• [EXERCISE AIM]:
Print exactly the lines that run from the one containing "The image size is (1314, 900)." to the final line of the data, both included, and print none of the pictures.

......

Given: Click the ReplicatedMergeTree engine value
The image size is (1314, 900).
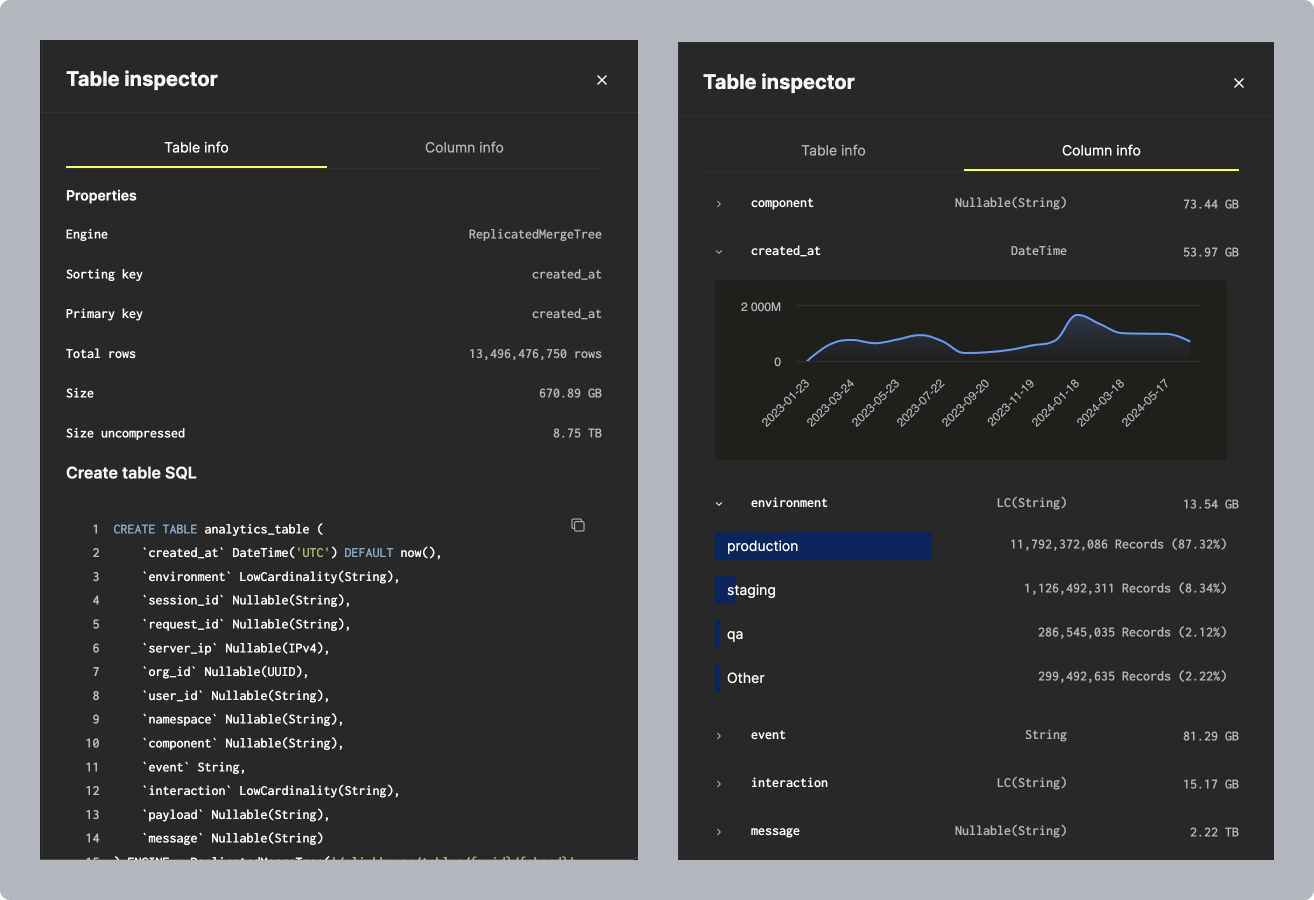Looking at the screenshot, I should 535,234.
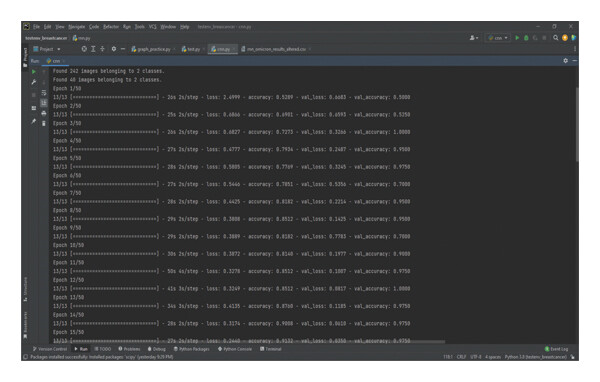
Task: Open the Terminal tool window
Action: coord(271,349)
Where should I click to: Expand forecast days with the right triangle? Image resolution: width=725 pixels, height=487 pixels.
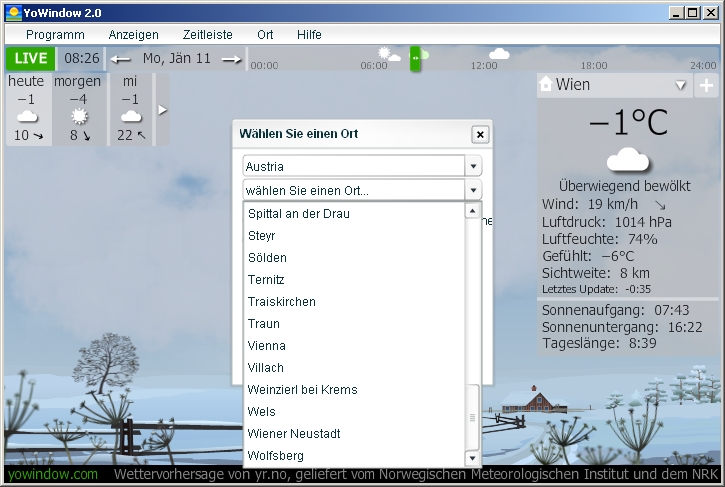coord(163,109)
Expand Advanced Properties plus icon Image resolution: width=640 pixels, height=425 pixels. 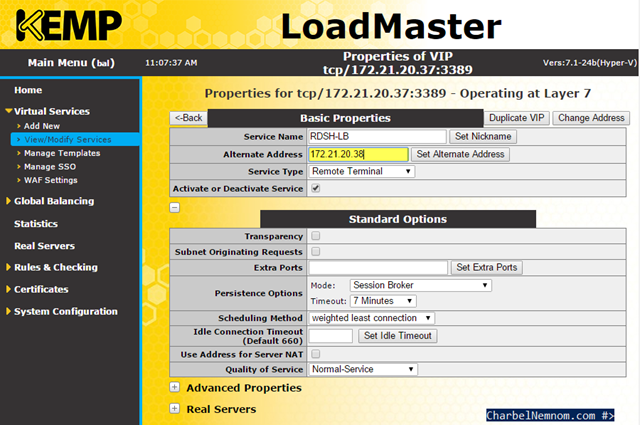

......

• [ANSWER FOR THIS EXERCISE]:
The image size is (1314, 900).
Looking at the screenshot, I should 535,234.
Task: Open the Terminal tool window
Action: coord(271,349)
Where should I click to: Expand forecast days with the right triangle? Image resolution: width=725 pixels, height=487 pixels.
coord(163,109)
Expand Advanced Properties plus icon Image resolution: width=640 pixels, height=425 pixels. 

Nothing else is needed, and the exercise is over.